* _EXERCISE_: Every line with the string "will" in it belongs in your answer, so copy them all from the data.

Stored dataset items:
_ _ _ _ _
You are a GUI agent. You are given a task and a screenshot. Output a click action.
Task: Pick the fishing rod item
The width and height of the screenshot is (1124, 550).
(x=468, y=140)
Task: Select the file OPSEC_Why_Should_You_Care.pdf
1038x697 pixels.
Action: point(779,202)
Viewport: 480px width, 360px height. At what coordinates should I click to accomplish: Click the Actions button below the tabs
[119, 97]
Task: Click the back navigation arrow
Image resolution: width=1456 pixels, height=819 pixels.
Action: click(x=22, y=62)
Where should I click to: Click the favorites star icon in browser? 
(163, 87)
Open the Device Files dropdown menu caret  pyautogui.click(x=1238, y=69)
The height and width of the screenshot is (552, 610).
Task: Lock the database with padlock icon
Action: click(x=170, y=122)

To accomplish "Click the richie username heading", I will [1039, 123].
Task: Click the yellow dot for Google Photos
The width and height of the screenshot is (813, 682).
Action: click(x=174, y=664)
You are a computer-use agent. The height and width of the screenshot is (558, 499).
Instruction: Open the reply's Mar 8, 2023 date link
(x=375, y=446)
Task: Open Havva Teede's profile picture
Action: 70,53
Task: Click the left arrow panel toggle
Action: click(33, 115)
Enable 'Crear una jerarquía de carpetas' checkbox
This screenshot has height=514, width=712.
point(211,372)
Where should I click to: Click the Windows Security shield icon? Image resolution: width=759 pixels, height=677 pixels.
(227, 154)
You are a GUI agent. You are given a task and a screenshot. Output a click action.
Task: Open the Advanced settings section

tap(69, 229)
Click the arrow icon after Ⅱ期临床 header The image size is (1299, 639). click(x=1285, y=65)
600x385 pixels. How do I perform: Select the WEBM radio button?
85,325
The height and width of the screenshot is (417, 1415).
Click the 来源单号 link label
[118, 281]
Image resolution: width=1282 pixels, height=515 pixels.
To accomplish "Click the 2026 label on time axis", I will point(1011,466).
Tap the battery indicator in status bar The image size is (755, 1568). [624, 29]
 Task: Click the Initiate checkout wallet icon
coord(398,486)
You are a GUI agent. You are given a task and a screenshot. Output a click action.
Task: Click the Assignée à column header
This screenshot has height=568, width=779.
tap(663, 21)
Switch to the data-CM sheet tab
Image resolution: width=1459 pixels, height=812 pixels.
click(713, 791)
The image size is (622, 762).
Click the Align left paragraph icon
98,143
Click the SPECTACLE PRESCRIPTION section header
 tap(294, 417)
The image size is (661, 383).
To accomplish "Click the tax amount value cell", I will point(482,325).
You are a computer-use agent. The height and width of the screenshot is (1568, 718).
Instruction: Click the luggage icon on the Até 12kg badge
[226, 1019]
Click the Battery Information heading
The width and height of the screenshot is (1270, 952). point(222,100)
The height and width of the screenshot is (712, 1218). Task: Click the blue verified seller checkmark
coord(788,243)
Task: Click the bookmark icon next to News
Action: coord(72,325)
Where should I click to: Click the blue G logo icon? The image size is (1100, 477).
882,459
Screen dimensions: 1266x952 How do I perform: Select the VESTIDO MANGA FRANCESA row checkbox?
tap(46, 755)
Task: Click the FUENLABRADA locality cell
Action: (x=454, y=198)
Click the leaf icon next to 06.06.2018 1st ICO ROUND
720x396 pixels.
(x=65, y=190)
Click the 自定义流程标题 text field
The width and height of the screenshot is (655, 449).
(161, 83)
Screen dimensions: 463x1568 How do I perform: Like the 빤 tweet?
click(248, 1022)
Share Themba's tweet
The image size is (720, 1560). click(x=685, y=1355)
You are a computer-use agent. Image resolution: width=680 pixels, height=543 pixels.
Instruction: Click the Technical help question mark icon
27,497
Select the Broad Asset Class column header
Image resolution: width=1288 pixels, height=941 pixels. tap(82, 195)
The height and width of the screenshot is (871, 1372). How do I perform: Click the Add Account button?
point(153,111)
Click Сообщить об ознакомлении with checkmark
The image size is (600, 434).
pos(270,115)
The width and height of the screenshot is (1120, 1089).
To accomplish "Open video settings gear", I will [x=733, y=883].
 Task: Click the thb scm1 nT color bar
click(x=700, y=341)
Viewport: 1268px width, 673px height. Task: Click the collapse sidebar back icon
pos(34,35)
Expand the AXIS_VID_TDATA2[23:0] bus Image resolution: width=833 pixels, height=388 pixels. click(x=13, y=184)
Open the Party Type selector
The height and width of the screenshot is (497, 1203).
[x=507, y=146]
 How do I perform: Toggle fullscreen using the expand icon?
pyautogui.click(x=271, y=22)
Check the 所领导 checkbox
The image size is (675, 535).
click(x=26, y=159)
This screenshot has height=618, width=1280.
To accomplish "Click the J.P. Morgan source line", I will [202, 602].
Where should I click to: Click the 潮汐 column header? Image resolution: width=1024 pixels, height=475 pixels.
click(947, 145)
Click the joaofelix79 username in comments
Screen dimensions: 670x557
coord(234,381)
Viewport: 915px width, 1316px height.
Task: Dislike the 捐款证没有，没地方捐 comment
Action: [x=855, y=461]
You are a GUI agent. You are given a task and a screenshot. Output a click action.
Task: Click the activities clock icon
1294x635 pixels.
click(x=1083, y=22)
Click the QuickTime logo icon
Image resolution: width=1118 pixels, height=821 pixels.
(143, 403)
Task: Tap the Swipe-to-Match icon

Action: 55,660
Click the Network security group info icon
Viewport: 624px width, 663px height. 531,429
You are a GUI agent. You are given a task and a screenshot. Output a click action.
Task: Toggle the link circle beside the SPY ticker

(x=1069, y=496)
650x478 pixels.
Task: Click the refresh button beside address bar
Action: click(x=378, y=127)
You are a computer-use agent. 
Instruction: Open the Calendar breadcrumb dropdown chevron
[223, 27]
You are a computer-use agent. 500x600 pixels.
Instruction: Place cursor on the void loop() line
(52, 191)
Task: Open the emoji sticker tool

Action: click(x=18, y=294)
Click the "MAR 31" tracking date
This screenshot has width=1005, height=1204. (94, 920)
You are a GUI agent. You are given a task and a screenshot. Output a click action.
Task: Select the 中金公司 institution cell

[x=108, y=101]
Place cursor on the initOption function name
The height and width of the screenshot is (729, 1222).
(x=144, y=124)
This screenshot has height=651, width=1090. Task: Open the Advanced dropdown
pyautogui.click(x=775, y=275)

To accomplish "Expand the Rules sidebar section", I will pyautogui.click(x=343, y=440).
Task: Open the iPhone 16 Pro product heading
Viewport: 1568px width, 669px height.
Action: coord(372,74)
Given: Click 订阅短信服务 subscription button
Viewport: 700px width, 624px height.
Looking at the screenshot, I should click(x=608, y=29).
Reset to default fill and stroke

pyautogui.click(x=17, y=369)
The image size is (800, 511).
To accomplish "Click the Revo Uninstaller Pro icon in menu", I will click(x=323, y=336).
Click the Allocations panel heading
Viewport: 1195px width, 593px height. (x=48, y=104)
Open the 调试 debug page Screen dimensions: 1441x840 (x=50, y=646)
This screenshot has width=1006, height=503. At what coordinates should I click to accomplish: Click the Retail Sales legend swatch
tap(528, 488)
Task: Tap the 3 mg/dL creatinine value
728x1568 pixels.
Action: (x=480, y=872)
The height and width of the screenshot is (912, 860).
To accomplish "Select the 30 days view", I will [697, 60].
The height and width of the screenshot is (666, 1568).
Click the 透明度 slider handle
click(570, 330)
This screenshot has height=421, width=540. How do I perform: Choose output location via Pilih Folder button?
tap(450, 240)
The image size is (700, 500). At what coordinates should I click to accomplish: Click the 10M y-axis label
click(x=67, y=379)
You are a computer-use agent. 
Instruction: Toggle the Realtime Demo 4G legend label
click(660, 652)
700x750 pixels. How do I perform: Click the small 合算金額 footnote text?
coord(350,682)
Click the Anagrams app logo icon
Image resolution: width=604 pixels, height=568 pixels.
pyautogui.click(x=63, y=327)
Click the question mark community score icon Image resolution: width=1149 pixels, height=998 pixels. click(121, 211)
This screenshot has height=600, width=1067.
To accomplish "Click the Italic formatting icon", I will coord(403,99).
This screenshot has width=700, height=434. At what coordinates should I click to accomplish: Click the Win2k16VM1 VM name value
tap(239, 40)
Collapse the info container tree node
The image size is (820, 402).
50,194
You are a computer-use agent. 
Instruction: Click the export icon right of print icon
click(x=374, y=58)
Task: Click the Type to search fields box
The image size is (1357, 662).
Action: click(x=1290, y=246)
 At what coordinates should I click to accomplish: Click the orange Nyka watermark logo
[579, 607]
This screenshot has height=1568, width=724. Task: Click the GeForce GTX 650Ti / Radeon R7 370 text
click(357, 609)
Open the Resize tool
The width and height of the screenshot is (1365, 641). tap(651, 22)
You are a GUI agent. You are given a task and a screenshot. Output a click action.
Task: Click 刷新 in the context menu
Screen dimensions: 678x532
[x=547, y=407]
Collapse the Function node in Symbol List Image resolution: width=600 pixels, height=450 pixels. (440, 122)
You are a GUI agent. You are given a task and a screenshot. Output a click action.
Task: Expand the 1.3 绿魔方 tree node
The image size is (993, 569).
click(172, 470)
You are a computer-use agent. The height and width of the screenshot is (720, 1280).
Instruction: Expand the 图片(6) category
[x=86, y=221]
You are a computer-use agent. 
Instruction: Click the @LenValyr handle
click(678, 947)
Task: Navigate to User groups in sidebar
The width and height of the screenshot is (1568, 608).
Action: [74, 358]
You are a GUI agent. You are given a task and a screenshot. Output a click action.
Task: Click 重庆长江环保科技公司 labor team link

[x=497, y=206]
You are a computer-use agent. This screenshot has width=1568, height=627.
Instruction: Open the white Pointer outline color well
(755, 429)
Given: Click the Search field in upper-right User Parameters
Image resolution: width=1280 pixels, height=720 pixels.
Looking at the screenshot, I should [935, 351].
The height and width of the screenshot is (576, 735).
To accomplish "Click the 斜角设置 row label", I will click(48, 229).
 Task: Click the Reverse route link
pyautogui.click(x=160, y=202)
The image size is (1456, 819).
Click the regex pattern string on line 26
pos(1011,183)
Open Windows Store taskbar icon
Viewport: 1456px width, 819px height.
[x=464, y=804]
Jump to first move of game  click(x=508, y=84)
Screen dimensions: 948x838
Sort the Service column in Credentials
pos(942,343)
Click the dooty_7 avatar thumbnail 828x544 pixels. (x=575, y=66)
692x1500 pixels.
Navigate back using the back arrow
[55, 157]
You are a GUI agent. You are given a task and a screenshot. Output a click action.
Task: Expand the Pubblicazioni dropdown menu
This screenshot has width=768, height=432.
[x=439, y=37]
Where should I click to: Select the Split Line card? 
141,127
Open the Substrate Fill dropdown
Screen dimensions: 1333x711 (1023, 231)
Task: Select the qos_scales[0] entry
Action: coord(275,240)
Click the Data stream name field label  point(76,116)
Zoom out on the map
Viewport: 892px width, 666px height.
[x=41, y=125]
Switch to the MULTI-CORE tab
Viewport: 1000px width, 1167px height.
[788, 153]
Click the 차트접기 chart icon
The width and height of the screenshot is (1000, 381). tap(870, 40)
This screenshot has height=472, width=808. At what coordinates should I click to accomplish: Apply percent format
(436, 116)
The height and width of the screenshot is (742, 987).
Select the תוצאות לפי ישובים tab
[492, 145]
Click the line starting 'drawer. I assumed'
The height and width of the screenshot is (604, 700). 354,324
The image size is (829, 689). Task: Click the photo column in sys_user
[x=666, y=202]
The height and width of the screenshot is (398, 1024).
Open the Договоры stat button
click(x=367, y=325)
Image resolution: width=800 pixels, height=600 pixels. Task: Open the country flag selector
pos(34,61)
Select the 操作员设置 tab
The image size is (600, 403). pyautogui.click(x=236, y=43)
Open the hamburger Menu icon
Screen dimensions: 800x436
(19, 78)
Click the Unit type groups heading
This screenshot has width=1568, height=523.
_ _ _ _ _
* _ANSWER BOX_:
To accomplish "Click the richie username heading", I will [1039, 123].
To accomplish "Click the 2026 label on time axis", I will point(1011,466).
To accomplish "Click the tax amount value cell", I will point(482,325).
To accomplish "Open video settings gear", I will [x=733, y=883].
To accomplish "Click the J.P. Morgan source line", I will [202, 602].
To accomplish "Expand the Rules sidebar section", I will pyautogui.click(x=343, y=440).
To accomplish "Click the Revo Uninstaller Pro icon in menu", I will click(x=323, y=336).
To accomplish "Select the 30 days view", I will [697, 60].
To accomplish "Click the Italic formatting icon", I will coord(403,99).
To accomplish "Click the 斜角设置 row label", I will click(48, 229).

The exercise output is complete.